### What needs to be done
The lines from the one containing "Uncheck LOAD checkbox for B0 - CresLng" through the last line below, both ends included, must be reproduced exactly, with no pictures.

### Records for the task
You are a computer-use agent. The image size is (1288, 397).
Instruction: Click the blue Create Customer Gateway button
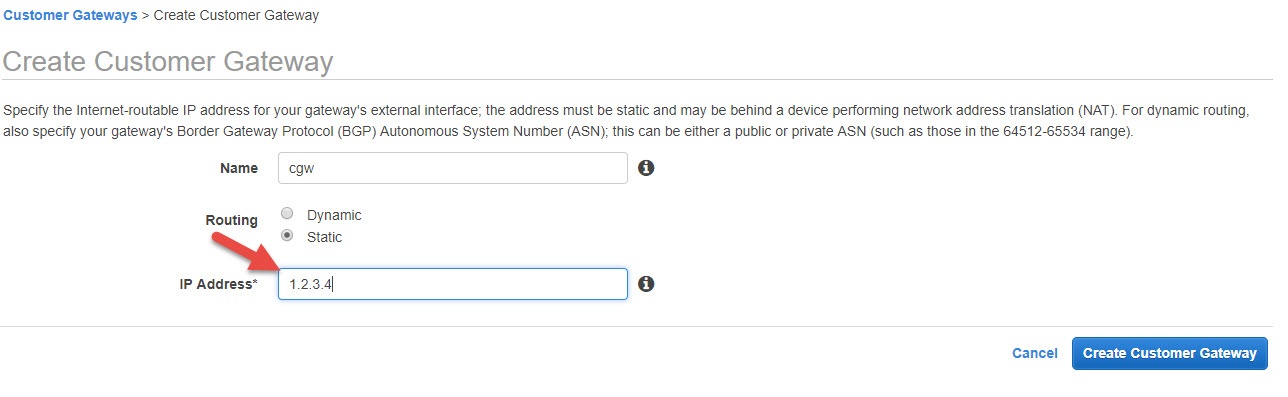[x=1170, y=353]
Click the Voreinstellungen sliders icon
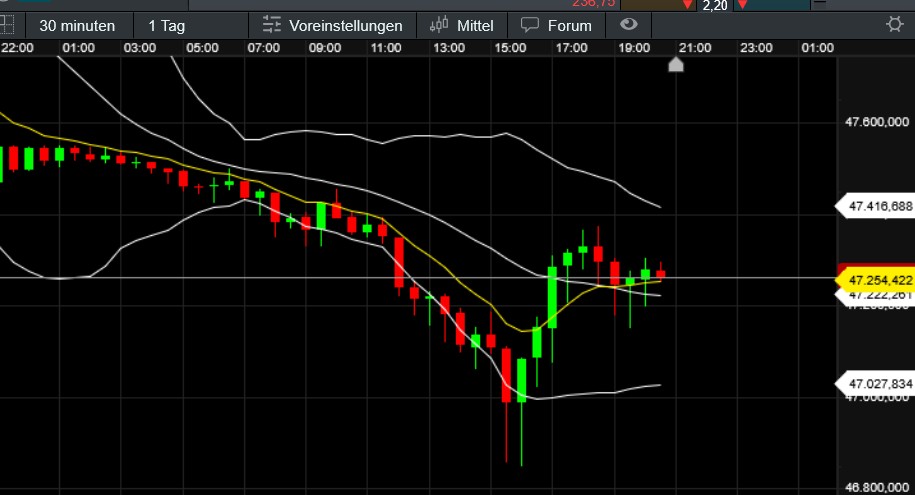 tap(271, 25)
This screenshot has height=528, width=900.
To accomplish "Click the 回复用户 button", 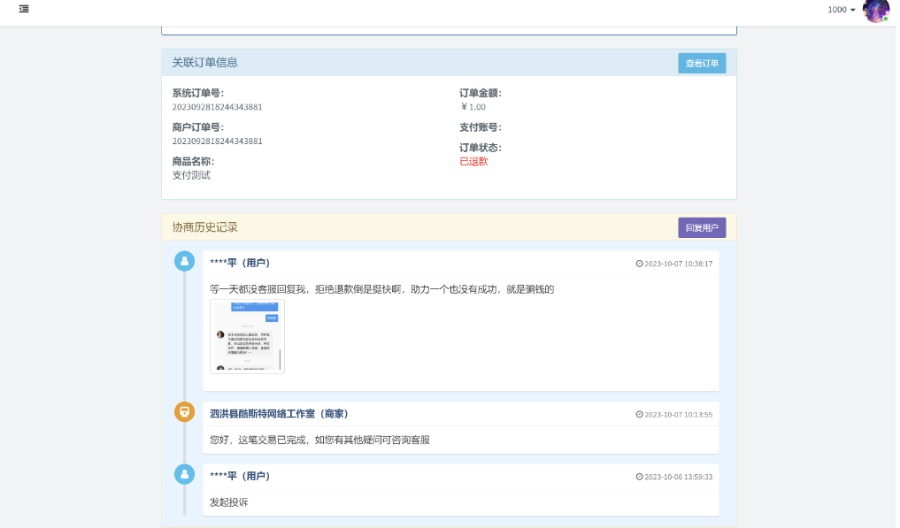I will click(x=702, y=228).
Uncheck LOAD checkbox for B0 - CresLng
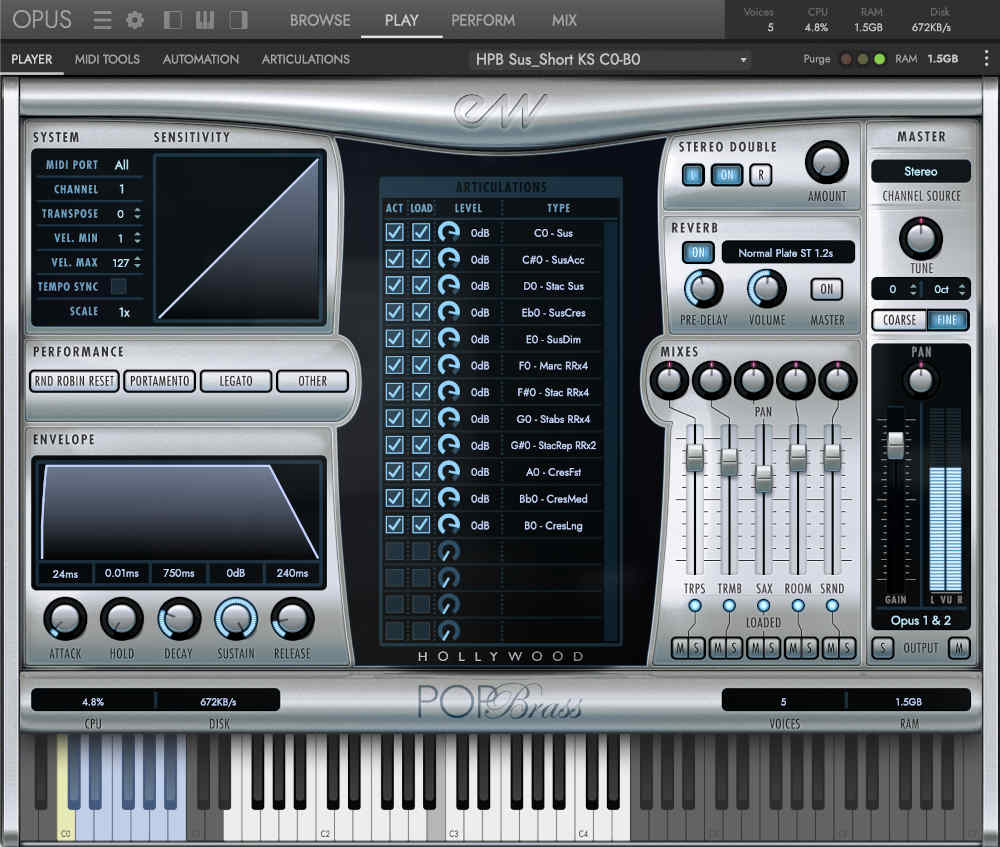Image resolution: width=1000 pixels, height=847 pixels. (421, 524)
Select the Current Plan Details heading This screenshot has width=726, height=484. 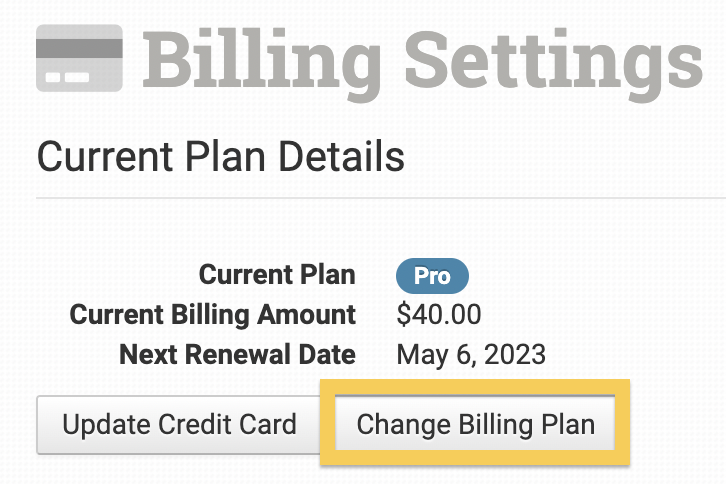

### Final answer
Uncheck LOAD checkbox for B0 - CresLng
Image resolution: width=1000 pixels, height=847 pixels. (421, 524)
Select the Current Plan Details heading This screenshot has width=726, height=484. 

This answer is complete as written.